In some embodiments, the printed circuit board 104 of Figure 3B may also comprise a communication interface 124 (e.g., 5G, Wi-Fi, Bluetooth Low Energy (BLE) circuit, etc) may
be used for two-way communication between a recorder device 20 and a user device 30, a server 14, such as a cloud server, or another recorder device 20.
The printed circuit board 104 of Figure 3B may further comprise two or more microphones 26 that are controlled by a processor 29 to record/capture voices as well as ambient sounds or noise. So, instead of cancelling ambient sounds or noise, which is typical of feature of microphones and/or voice recording systems, the microphones 26 are configured to capture ambient sounds or noise so that it can be analyzed to provide useful information. A variety of microphones 26 may be used in accordance with embodiments disclosed herein including, for example, digital micro-electro-mechanical (MEMS) microphones, passive listening microphones, smart microphones for directional listening, and any other electronic microphone. In some embodiments, the location of one microphone 26a on the printed circuit board 104 may be selected to optimize recording of a user's voice. While the location of another microphone 26b may be configured on the printed circuit board 104 to optimize recording ambient noise or sound. For example, in some embodiments, microphone 26a may be oriented in a direction that is one-hundred-eighty degrees (180°) from the direction in which microphone 26b is oriented, and vice-versa, so that microphone 26a captures all or mostly voice signal(s) and the other microphone 26b captures all or mostly ambient noise/sound signals. Moreover, in some embodiments, one microphone 26a may be configured to listen at a distance that may be different from a distance at which another microphone 26b is configured to listen. By configuring one microphone 26a to listen at a distance that is different from another microphone 26b, the amount of unwanted noise captured from each microphone may be reduced, and the quality of voice audio recording increased.

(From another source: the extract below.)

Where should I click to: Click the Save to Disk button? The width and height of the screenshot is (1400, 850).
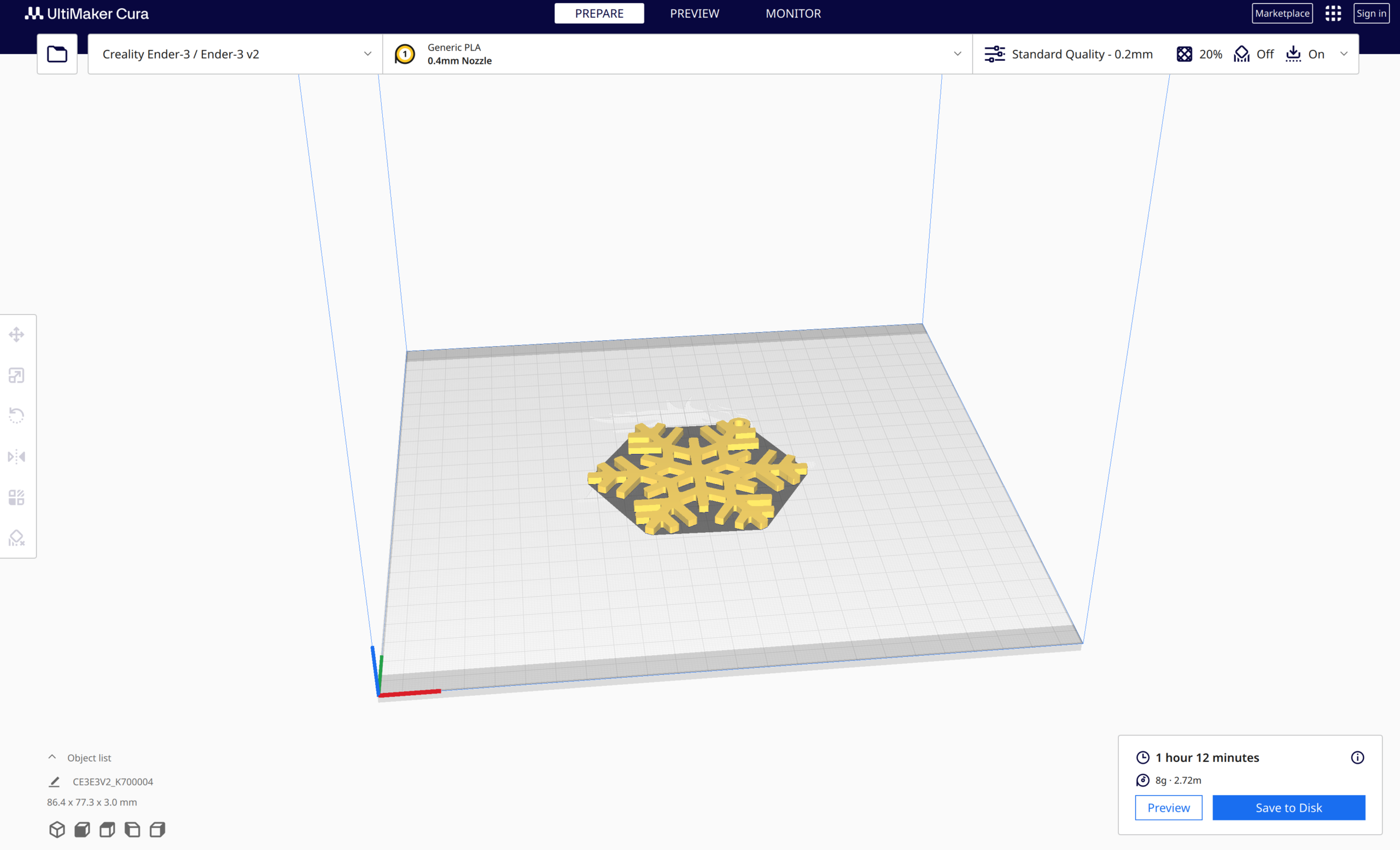[1288, 807]
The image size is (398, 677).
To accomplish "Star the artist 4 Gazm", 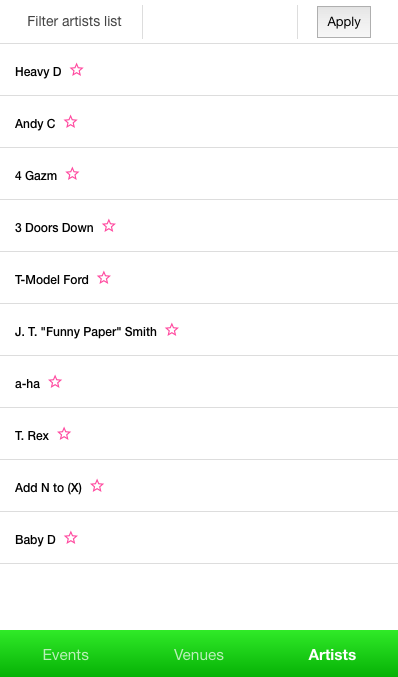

Furthermore, by using two or more microphones 26, techniques such as adaptive stereo filtration may be used to decrease unwanted audio in a recording and increase the quality of audio that is wanted. For example, double-channel adaptive stereo filtration techniques may lower both transmission broadband non-stationary noises (e.g., speeches, radio broadcasting, grain noises, etc.) and periodic noises (e.g., vibrations, electromagnetic interference, etc.). Where double-channel adaptive stereo filtration techniques are used, the ratio of signals and noise in each channel may differ. For example, a channel with desired dominating signals (e.g., voice) may be designated a main channel (e.g., the channel with higher quality voice audio), while a channel with dominating noise is designated a support channel. In some embodiments, the signal-to-noise ratio in a main channel may be improved by processing audio recorded by the recorder device 20 in real time and identifying from which microphone 26 the signal with voice audio is stronger, and then strengthening the signal from that microphone 26. In accordance with
embodiments disclosed herein, the use of two or more microphones 26 that are recording simultaneously and at 1 80 degrees directional ly from each other, may result in stereo audio recording for which adaptive filtration and/or recognition techniques may be used. For example, in some embodiments, a cloud server 14 (or a processor 29 of the recorder device 20) may process audio that is simultaneously recorded by microphones 26 to recognize channel(s) where voice quality is better or worse, designate the channel where voice quality is the best as a main channel, and designate the remaining channel(s) as support channel (s). Then, when an ambient sound or noise is detected on a supporting channel, the server 14 or processor 29 may subtract the ambient sound or noise from the audio stream of the main channel, thereby increasing the voice audio quality.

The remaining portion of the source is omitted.